Il tratto satirico e la politica sotto la lente – Forattini divenne celebre per la caricatura pungente di figure politiche italiane: da Bettino Craxi raffigurato come Pietro Gambadilegno o nel ’93 a testa in giù con un cappio ai piedi, a Massimo D’Alema nei panni di Hitler in versione comunista. Le sue vignette non erano semplici battute grafiche: diventavano strumento di osservazione e critica politica, talvolta al centro di azioni legali per diffamazione, come nel caso della querela intentata da D’Alema.
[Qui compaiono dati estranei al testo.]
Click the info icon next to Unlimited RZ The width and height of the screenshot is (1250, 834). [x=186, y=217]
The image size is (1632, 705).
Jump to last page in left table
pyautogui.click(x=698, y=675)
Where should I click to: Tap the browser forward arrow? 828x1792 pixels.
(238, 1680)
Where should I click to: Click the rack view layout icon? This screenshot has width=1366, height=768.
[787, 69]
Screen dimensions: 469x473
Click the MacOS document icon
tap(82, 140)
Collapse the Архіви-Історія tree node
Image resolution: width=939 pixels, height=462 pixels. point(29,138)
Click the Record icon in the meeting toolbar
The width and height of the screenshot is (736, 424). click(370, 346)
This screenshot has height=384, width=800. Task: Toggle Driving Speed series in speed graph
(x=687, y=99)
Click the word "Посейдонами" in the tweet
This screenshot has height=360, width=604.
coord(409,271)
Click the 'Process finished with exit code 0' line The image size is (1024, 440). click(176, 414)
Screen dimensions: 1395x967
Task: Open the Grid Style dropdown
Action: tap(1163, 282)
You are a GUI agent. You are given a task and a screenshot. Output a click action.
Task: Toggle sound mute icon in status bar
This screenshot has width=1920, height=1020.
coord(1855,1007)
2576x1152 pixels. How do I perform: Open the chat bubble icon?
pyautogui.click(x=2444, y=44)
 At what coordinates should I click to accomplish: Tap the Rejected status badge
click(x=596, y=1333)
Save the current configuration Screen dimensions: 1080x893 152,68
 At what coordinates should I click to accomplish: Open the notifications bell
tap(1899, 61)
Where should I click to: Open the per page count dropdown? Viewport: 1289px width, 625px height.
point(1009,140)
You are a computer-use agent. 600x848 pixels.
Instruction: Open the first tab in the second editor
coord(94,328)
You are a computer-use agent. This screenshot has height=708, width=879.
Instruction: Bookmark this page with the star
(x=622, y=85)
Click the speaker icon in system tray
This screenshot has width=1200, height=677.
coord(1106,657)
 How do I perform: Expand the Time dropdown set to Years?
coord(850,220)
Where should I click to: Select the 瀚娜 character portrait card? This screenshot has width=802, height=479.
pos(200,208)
Nel quotidiano, un posto d’avanguardia – Nel 1978 al quotidiano La Repubblica creò l’inserto Satyricon, il primo supplemento italiano interamente dedicato alla satira. Successivamente, fu chiamato dal quotidiano La Stampa di Torino per portare le sue vignette in prima pagina in modo quotidiano: un’ulteriore innovazione nel panorama della stampa nazionale.
Lo stile, l’eredità, l’impatto culturale – L’umorismo di Forattini non nasceva dalla mera parodia: era un atto di racconto del potere, del ridicolo e dell’ambiguità della politica. La sua frase, «Senza falsa modestia, dopo Guareschi credo di venire io nella classifica dei protagonisti della satira italiana dell’ultimo secolo», esplicita la consapevolezza del ruolo assunto. L’eredità che lascia è duplice: quella visiva, nel segno di decine di pubblicazioni e vignette iconiche, e quella culturale, nell’aver contribuito a definire il linguaggio della satira su carta nazionale.